Flávio Luís Ferrarini - In Memoriam

Flávio Luís Ferrarini - In Memoriam

Flávio Ferrarini

In memorian

Natural de Nova Pádua, Flávio Luís Ferrarini mudou ainda adolescente para Flores da Cunha (RS), onde fixou residência. Era publicitário e colunista dos jornais O Florense – desde seu início, em 1988 – e Semanário, de Bento Gonçalves. Além disso, Ferrarini, colaborava com vários sites literários.

Entre seus reconhecimentos, está o empréstimo de seu nome à Biblioteca Pública Municipal de Nova Pádua e ter sido escolhido Patrono da 30ª Feira do Livro de Flores da Cunha.

Suas obras mereceram artigos elogiosos, como o de José Paulo Paes, ensaísta, poeta e tradutor brasileiro. Ferrarini acumulou resenhas entusiastas em importantes publicações literárias do Brasil.

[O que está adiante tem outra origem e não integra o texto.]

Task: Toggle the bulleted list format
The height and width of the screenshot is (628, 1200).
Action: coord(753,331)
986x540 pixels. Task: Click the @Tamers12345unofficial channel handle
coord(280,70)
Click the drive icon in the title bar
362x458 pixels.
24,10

Flávio Luís Ferrarini publicou seu primeiro livro individual em 1985, abrindo uma série de dezessete obras, nos gêneros de contos, crônicas, poesia, poesia em prosa, novela e narrativas infanto-juvenis. O colunista morreu em um acidente de trânsito em 16 de junho de 2015. Suas crônicas permanecem no site como forma de homenagem póstuma.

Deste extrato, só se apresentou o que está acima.